Среди экзаменующих пробежал ропот одобрения. Это новое определение души приобретавшего в то время известность профессора медицины и химии Сталя доктор Розенбург прочитал в только что полученной им из-за рубежа книге и по ответу Аглина было видно, что он знаком с этой книгой.
– А в чем, доктор Роман, выражается здоровье? – спросил Блюментрост.
Аглин ответил по-латыни:
– Здоровье выражается в правильном усвоении веществ и нормальных движениях организма; болезнь же выражается в нарушении этих функций или даже прекращении их.
И этот ответ возбудил одобрение, так что Гаден даже заерзал на месте. А вопросы так и сыпались…

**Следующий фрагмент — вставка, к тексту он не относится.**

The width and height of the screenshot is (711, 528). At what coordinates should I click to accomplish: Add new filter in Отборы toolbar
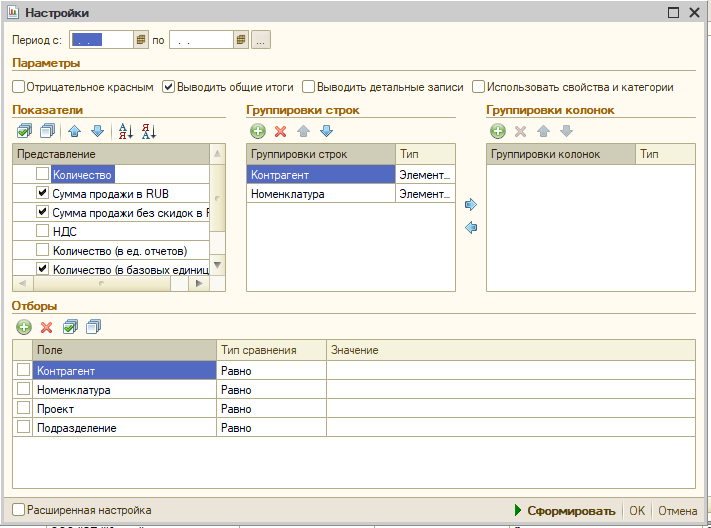click(24, 327)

– А скажи, доктор Роман, – спросил Розенбург, – в чем заключается задача врачевания?
– Задача врачевания, – ответил Аглин, – заключается в направлении деятельности натуры, в умерении и возбуждении ее.
– А скажи, как ты будешь лечить лихорадки? – опять сказал Гаден.
Аглин заметил уже, что последний почему-то невзлюбил его, но не подал виду и продолжал спокойно отвечать на вопросы:
– Лихорадки излечиваются разжижением крови, умерением кислого брожения и потением. Для сего необходимо, буде больной полнокровен, небольшие кровопускания делать, а потом давать слабительные. При злокачественных лихорадках, кои от щелочного перерождения зависят, нужны кислоты, соли земель, глина, бальзамические вещества и опиум.
– Отлично, – сказали все.
Затем стали задавать вопросы аптекари о действии различных лекарственных веществ. Аглин отвечал также уверенно.
Наконец Розенбург стал о чем-то тихонько совещаться с коллегами. Те в ответ утвердительно кивнули головами, и только один Гаден будто бы запротестовал, но напрасно.